After passing the ordinance, the Town asked the FAA if it could enforce the ordinance and the FAA was unequivocal in pointing out that it could not. In its August letter to the Town, the FAA cited the abundant legal authority giving the FAA the sole and exclusive authority to regulate “airspace use, management and efficiency, air traffic control, safety, navigational facilities, and the regulation of aircraft noise at its source.” Based on this authority, the FAA advised the Town that the ordinance is not enforceable because, among other things, the Town is not the “proprietor” of the airport: “Nonproprietor jurisdictions such as the Town of Grant- Valkaria have no role in determining the legal requirements affecting the operation of the airport or airport development.
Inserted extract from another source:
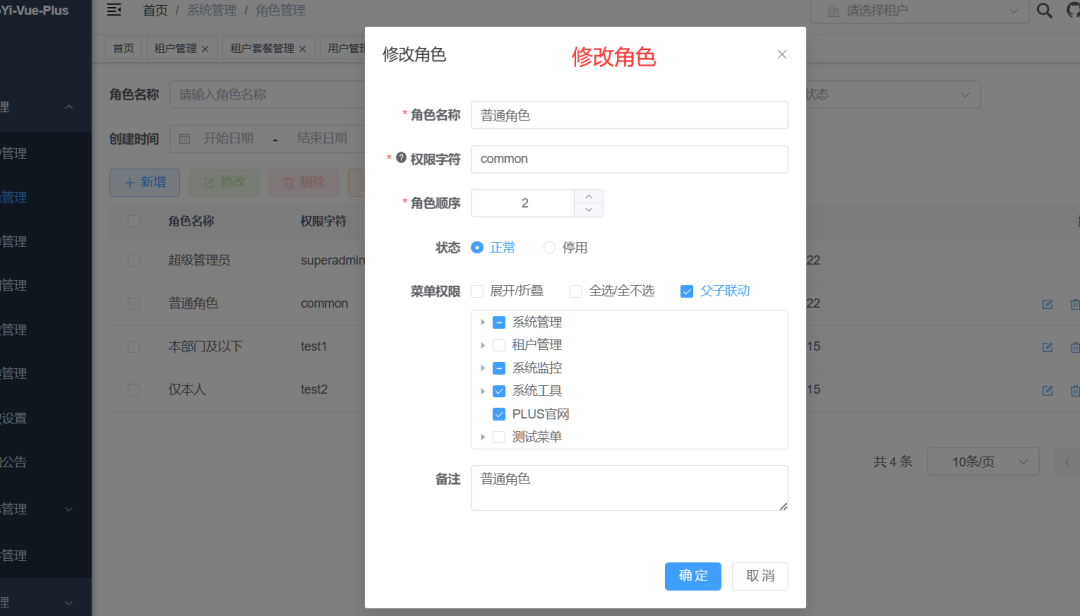Decrease 角色顺序 with the down arrow
Viewport: 1080px width, 616px height.
[x=589, y=210]
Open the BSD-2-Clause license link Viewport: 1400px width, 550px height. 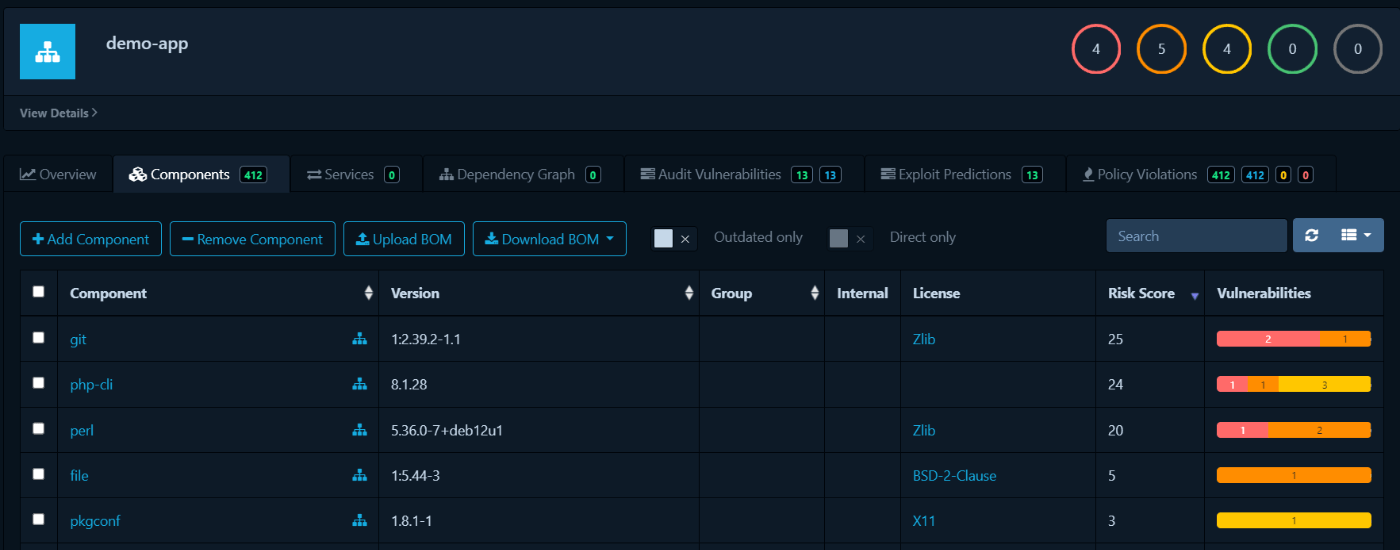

This would include prohibiting the basing of commercial flight schools and flight instruction at the Airport for purposes of controlling aircraft noise and safety.” It is presently uncertain whether the Town will appeal the decision, or whether the airport proprietor (Brevard County) will take steps to enact regulations that mirror the ordinance adopted by the Town.

These two battles provide us with an example of federal preemption of state and local law, as discussed in an article that appeared in the Fall, 2008, edition of Florida Aviation Business (“Pre What? The Fight Over Federal Preemption and What it Means to You”). As we have seen at the Naples Municipal Airport, the power of the FAA is not unlimited, and a municipality can enact “reasonable” regulations to reduce aircraft noise at an airport that is owned and operated by the municipality. In such cases, the FAA may not withhold airport improvement grants based on the FAA’s determination that the municipality violated grant assurances. The problem for both Santa Monica and Valkaria airports, however, is that the ordinances the municipality wishes to enact will most likely be found to be unreasonable and discriminatory. That is so because the ordinances prohibit one activity, while another similar activity has precisely the same noise and/or safety impact.

Nevertheless, the process underway at Santa Monica (and possibly Valkaria) airport provides an excellent example of the process of FAA/federal preemption at work. A municipality enacts an ordinance, the FAA decides that the ordinance is either expressly preempted and/ or unreasonably discriminates against certain flight activities, the municipality appeals, and the D.C. Circuit decides the issue. We know how the process turned out at Naples, and it will be important to monitor the outcome of the Santa Monica and Valkaria disputes. While it might appear on the surface that only aviation businesses at Santa Monica and Valkaria will be affected by the outcome of these disputes, there is no question that the entire aviation industry will be adversely impacted if the FAA loses either one of these battles. This is one time that it might serve all of us to cheer, rather than jeer, the FAA.